WHAT THE TASK REQUIRES.
Restate the records below word for word.

[Dataset items]
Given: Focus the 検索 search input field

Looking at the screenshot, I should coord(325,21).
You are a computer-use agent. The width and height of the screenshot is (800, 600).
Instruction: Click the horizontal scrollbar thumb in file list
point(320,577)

RESPONSE BELOW.
Given: Focus the 検索 search input field

Looking at the screenshot, I should coord(325,21).
You are a computer-use agent. The width and height of the screenshot is (800, 600).
Instruction: Click the horizontal scrollbar thumb in file list
point(320,577)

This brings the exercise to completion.